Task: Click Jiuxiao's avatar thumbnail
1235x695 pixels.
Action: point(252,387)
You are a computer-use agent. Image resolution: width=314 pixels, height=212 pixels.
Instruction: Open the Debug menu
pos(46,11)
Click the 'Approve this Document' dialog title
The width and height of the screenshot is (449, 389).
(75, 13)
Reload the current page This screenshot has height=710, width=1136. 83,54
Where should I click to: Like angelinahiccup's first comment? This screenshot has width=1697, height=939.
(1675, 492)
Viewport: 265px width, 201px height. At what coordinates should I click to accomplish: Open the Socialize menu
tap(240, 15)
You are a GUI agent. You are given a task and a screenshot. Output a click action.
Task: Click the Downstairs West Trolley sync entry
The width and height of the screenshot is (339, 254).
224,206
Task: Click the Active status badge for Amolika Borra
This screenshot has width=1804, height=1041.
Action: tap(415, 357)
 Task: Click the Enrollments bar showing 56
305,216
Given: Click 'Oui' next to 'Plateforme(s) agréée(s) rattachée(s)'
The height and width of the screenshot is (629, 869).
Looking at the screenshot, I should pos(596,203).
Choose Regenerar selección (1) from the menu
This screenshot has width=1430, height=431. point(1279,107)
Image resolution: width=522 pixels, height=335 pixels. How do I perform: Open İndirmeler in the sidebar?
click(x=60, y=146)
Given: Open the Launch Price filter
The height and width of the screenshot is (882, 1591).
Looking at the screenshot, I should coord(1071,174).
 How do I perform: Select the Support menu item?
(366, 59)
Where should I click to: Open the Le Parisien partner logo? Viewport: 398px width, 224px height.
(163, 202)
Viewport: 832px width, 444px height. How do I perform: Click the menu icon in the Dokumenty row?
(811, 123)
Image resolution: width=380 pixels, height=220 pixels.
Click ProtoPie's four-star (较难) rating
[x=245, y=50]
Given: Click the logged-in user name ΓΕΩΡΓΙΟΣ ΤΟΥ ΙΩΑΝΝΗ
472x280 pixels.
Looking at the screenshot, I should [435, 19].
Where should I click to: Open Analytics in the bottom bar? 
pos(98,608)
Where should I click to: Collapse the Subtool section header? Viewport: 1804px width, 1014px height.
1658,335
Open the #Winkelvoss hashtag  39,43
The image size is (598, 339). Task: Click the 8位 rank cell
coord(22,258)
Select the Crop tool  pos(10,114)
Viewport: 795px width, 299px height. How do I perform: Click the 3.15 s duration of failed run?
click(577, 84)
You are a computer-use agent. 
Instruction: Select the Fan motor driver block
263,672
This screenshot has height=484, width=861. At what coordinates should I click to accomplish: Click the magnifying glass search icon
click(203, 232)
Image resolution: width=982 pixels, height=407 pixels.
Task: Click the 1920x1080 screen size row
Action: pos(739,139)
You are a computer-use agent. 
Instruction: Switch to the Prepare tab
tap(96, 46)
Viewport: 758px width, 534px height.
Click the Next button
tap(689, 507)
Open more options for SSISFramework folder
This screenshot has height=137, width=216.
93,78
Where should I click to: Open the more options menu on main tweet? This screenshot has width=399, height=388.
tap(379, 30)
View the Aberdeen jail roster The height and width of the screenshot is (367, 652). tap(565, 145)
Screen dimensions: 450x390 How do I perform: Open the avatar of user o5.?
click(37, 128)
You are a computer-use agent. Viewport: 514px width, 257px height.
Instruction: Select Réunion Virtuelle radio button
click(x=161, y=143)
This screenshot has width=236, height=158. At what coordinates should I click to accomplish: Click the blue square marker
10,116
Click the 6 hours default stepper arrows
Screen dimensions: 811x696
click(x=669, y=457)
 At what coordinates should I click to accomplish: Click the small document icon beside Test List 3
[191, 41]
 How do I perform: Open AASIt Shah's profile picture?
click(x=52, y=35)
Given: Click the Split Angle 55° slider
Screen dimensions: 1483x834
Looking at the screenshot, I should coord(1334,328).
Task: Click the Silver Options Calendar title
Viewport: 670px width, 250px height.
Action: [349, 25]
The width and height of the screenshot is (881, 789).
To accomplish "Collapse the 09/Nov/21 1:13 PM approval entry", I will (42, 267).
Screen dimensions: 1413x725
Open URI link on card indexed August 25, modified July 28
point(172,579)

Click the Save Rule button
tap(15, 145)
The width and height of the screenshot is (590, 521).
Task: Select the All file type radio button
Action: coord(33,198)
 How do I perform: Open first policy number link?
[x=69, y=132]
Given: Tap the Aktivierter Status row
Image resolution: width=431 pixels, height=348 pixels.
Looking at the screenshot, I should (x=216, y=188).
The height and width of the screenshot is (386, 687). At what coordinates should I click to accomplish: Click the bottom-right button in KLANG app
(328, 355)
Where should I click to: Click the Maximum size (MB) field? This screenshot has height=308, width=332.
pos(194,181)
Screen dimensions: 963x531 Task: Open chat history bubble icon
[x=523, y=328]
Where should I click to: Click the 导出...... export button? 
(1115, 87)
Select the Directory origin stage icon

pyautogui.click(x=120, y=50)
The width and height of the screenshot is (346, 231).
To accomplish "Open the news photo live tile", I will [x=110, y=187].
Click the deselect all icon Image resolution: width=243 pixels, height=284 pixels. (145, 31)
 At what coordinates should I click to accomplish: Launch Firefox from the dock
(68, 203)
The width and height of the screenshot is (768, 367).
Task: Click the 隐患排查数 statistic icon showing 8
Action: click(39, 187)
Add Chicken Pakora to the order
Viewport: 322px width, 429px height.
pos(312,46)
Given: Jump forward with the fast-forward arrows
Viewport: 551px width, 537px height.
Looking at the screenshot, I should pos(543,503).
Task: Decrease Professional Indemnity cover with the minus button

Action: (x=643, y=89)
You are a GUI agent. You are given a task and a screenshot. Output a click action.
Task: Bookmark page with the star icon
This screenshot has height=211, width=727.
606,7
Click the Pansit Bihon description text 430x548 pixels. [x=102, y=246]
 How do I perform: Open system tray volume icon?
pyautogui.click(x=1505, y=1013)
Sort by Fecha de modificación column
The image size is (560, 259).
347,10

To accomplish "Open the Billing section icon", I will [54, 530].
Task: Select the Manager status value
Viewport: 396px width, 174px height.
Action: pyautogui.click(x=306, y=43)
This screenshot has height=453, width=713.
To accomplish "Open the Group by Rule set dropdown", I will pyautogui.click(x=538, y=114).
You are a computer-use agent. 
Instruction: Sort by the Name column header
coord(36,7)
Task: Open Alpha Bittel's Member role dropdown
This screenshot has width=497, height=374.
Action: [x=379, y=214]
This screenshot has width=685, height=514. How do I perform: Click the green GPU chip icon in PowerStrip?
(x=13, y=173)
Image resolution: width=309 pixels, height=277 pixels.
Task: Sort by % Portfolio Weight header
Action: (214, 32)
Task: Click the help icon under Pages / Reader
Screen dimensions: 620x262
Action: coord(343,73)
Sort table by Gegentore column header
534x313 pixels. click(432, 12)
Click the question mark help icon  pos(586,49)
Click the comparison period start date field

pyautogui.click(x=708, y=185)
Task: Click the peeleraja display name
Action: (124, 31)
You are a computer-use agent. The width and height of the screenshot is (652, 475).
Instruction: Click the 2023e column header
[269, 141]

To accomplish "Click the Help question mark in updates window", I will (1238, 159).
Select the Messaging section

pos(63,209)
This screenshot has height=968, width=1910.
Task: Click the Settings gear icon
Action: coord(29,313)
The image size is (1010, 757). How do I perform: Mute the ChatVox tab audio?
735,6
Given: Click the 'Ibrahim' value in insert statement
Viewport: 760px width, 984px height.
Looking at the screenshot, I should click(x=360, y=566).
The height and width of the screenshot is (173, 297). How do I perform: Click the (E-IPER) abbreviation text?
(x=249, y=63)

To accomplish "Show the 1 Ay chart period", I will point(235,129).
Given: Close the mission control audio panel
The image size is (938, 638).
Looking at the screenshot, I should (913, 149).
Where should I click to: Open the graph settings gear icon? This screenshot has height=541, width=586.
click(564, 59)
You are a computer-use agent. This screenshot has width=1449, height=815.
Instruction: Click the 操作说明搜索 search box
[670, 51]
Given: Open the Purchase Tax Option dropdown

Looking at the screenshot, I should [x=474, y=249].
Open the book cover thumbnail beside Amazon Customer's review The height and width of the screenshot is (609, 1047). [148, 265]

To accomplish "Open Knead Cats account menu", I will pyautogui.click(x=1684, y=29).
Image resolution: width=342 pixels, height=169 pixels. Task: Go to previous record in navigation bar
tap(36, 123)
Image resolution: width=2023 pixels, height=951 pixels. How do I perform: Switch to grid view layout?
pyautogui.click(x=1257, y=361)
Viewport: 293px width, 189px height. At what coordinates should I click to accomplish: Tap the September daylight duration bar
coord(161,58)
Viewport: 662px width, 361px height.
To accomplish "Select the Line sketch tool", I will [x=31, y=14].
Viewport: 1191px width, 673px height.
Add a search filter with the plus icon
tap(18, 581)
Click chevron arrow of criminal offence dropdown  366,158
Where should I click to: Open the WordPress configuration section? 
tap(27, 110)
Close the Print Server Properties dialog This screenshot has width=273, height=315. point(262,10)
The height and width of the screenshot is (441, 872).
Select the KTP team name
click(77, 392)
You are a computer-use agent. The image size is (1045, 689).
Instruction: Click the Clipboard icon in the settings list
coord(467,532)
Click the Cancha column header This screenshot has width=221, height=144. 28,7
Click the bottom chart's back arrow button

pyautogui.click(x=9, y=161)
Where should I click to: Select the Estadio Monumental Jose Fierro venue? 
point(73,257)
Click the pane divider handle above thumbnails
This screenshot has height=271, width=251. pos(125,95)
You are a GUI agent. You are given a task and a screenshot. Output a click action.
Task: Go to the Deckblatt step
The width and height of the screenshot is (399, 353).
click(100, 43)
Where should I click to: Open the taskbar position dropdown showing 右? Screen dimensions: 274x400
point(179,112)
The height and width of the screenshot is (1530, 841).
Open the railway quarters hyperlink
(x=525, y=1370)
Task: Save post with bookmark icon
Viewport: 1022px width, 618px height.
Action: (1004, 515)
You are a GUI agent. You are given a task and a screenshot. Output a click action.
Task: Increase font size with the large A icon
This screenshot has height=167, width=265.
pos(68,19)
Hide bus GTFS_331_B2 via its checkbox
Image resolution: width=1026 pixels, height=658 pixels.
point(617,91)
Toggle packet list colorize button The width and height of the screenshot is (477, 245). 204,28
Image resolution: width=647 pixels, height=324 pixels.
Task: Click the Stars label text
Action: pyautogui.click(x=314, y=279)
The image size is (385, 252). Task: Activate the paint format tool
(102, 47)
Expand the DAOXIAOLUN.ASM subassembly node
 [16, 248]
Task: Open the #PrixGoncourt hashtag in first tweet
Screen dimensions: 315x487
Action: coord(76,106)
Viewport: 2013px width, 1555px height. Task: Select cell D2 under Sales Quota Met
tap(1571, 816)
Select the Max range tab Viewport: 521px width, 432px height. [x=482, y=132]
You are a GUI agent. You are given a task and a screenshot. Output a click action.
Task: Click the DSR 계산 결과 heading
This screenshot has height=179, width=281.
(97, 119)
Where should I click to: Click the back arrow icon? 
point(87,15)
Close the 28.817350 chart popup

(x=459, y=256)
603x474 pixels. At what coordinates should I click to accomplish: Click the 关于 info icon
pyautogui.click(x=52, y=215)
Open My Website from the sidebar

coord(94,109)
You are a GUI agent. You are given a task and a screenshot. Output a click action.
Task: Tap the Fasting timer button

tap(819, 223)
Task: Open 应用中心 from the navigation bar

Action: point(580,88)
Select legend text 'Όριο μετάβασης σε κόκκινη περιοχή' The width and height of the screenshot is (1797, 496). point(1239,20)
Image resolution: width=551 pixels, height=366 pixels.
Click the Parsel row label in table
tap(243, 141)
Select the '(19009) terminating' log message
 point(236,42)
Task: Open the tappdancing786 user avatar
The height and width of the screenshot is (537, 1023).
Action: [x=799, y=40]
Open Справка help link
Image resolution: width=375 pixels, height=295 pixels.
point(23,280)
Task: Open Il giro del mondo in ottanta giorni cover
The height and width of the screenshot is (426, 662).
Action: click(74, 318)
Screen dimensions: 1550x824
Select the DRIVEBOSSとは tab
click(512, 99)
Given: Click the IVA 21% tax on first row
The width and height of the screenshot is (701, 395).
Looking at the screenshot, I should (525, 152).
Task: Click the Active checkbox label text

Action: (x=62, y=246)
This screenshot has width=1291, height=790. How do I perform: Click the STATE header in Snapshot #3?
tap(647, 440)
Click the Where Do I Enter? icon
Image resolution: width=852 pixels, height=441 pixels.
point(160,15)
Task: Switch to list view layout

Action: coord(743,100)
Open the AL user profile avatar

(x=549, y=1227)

● **What is being asked**
Give the data again starting at the line that contains "Click the deselect" and ending at the line that contains "Action: (214, 32)", swapping "Viewport" for "Display" and leaving everything else unchanged.

● **Response for this exercise**
Click the deselect all icon Image resolution: width=243 pixels, height=284 pixels. (145, 31)
 At what coordinates should I click to accomplish: Launch Firefox from the dock
(68, 203)
The width and height of the screenshot is (768, 367).
Task: Click the 隐患排查数 statistic icon showing 8
Action: click(39, 187)
Add Chicken Pakora to the order
Display: 322px width, 429px height.
pos(312,46)
Given: Jump forward with the fast-forward arrows
Display: 551px width, 537px height.
Looking at the screenshot, I should pos(543,503).
Task: Decrease Professional Indemnity cover with the minus button

Action: (x=643, y=89)
You are a GUI agent. You are given a task and a screenshot. Output a click action.
Task: Bookmark page with the star icon
This screenshot has height=211, width=727.
606,7
Click the Pansit Bihon description text 430x548 pixels. [x=102, y=246]
 How do I perform: Open system tray volume icon?
pyautogui.click(x=1505, y=1013)
Sort by Fecha de modificación column
The image size is (560, 259).
347,10

To accomplish "Open the Billing section icon", I will [54, 530].
Task: Select the Manager status value
Display: 396px width, 174px height.
Action: pyautogui.click(x=306, y=43)
This screenshot has height=453, width=713.
To accomplish "Open the Group by Rule set dropdown", I will pyautogui.click(x=538, y=114).
You are a computer-use agent. 
Instruction: Sort by the Name column header
coord(36,7)
Task: Open Alpha Bittel's Member role dropdown
This screenshot has width=497, height=374.
Action: [x=379, y=214]
This screenshot has width=685, height=514. How do I perform: Click the green GPU chip icon in PowerStrip?
(x=13, y=173)
Image resolution: width=309 pixels, height=277 pixels.
Task: Sort by % Portfolio Weight header
Action: (214, 32)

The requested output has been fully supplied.